Movement is by far the most persistent theme underlying all the work in the exhibition. Delaunay was fascinated by dance, particularly tango, and many of her works reflect the rapid movement and blurring of shapes that one expects to see in a packed dance hall. In this way, her work bears some resemblance to that of the Italian futurists, who in their obsession with the speed of modern life, painted the rapid movement of cars and people through the city as swirling blocks of colour. In her scenes of dance, ‘light and movement are confounded, [and] the planes blurred’ (Delaunay, c 1913). However, there is also a sense that these colours represent the sound of music in the dances. Bodies, dress and music are all reduced to contrasting colours on the canvas.

Simultaneous Dresses (the Three Women), 1925
Simultaneous Dresses (the Three Women), 1925

As in her paintings, movement is a central theme of her fashion designs. In 1918 she opened Casa Sonia in Madrid, a shop selling accessories, furniture and fabrics that bore her signature swirling lines and blocks of colour. In 1925 she set up her own fashion house, as well as designing costumes for ballets and cover illustrations for Vogue. In these, as in her paintings, the body is abstracted, leaving the viewer with the representation of dress in motion. The straight, 1920s silhouette lent itself well to her geometric, graphic designs and bright colours. However, it was not just her clothing that bore this aesthetic, she also designed furniture, and the interior of her Parisian home became something of a manifesto of her style, and a hub for artists and writers.

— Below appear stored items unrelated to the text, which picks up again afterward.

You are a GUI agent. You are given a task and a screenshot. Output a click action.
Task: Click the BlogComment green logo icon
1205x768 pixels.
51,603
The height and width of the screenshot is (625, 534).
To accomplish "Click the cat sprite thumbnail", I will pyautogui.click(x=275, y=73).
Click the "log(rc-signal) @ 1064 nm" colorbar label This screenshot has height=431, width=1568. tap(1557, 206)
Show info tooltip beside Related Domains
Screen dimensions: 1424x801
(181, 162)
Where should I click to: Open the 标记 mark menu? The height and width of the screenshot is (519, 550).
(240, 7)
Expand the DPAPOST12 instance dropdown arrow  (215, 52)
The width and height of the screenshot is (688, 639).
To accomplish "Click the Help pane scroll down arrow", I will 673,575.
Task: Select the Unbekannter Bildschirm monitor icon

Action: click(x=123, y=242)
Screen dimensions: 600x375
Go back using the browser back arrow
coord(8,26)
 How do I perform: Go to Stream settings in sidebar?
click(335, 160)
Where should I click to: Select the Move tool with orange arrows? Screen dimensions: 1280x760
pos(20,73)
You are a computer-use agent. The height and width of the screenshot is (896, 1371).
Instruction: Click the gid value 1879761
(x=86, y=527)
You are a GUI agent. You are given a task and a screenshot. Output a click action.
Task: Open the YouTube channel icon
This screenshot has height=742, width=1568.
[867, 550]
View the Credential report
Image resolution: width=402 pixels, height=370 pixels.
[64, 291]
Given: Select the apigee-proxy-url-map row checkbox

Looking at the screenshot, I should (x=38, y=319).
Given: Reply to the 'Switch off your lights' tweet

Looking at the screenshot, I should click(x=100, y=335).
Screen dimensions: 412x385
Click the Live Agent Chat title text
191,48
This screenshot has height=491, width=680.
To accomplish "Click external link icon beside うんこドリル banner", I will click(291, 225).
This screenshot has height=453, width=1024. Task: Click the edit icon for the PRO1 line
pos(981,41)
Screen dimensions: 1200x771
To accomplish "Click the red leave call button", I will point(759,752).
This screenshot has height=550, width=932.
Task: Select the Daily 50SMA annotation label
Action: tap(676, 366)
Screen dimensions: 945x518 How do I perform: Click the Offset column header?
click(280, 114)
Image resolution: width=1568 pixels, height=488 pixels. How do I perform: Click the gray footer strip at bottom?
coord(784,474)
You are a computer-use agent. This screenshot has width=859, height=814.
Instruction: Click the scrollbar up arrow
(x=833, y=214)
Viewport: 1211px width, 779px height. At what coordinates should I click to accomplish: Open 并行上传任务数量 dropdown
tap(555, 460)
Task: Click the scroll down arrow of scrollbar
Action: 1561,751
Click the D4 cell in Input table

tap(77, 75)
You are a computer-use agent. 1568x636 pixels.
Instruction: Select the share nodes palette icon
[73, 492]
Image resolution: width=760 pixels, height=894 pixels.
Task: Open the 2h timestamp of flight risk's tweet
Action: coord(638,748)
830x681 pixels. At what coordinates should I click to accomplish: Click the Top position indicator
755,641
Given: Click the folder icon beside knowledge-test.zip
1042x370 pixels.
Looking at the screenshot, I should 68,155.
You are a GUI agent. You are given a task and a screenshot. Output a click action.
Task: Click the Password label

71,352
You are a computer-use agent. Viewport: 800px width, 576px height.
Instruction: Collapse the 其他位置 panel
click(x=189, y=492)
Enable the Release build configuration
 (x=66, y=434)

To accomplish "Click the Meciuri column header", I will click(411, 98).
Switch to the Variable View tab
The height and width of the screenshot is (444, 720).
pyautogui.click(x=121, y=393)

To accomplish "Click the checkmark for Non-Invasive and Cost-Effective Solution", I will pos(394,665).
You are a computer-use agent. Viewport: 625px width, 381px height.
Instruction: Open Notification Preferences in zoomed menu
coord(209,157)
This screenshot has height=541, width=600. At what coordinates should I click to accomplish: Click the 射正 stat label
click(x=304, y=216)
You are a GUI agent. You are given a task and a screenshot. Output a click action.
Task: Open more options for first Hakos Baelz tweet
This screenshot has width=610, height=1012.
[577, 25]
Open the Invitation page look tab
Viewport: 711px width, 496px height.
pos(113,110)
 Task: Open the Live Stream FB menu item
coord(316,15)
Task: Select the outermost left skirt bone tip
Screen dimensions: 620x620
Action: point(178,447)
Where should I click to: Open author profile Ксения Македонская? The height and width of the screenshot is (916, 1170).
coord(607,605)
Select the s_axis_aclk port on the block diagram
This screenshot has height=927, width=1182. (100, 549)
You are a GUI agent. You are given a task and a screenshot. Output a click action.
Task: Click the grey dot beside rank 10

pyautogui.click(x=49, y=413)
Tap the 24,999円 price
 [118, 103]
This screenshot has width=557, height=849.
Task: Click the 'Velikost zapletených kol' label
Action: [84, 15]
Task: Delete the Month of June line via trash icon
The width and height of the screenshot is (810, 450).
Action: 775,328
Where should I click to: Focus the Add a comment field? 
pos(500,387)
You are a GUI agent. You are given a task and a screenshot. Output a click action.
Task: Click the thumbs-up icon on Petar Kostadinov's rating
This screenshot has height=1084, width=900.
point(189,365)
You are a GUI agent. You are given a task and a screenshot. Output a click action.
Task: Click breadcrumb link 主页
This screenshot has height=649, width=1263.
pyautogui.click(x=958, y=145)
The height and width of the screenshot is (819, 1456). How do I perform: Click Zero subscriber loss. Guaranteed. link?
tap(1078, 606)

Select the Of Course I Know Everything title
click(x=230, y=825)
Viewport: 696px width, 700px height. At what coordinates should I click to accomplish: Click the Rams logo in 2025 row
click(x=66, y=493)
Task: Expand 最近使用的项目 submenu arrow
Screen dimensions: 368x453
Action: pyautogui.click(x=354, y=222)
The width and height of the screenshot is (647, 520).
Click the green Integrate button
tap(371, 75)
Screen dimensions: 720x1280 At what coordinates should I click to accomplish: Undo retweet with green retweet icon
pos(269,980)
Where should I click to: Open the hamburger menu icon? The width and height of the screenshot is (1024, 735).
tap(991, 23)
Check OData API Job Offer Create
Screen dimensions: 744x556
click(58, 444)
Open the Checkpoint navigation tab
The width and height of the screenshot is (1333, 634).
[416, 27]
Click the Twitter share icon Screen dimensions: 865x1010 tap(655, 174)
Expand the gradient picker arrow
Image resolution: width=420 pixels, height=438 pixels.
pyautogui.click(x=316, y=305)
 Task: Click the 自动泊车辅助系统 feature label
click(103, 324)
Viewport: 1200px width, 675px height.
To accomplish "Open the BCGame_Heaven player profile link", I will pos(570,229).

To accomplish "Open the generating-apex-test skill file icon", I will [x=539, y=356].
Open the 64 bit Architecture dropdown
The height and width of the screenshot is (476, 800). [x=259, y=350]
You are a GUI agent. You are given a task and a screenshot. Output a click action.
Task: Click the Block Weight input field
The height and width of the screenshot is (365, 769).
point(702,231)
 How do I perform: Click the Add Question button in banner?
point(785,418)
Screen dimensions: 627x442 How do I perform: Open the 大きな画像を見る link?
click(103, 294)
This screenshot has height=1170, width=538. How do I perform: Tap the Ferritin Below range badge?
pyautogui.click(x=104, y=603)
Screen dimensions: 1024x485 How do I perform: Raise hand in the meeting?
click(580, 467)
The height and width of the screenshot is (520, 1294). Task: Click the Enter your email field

Two fashion models in Delaunay's bathing suits
Two fashion models in Delaunay’s bathing suits

Movement was also at the heart of her textile designs, so much so that, when she displayed her textiles at the 1924 Salon d’Autumne, they were presented on a ‘Vitrine Simultane.’ This vitrine, created by her husband Robert Delaunay, presented eight swaths of fabric continuously moving upwards on large rollers. Movement was quite literally injected into these otherwise static objects.

It would be easy to look at Delaunay’s textile and fashion designs as a by-product of her painting; the same circular shapes and bold colours that feature in her canvases also appear in the textiles. However, I would argue that her paintings are just as influenced by work in dress – her paintings of dance, convey the movement of dresses swirling in different directions, abstracting the body and giving the canvases their characteristic dynamism.